Copy out, word for word, the part of the entries that begins with the line containing "Viewport: 1027px width, 577px height." and continues through the end of the entries.

++++++++++

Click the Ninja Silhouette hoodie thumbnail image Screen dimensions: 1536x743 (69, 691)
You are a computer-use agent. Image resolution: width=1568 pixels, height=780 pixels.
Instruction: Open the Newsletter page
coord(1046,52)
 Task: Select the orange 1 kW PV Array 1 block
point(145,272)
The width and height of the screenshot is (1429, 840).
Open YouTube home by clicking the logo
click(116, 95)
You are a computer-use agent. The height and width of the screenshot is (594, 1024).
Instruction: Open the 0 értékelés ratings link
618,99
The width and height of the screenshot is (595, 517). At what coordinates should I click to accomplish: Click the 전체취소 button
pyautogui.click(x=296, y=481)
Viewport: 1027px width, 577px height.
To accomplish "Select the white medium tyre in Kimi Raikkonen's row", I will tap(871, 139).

++++++++++

Result of the exercise>
Viewport: 1027px width, 577px height.
To accomplish "Select the white medium tyre in Kimi Raikkonen's row", I will tap(871, 139).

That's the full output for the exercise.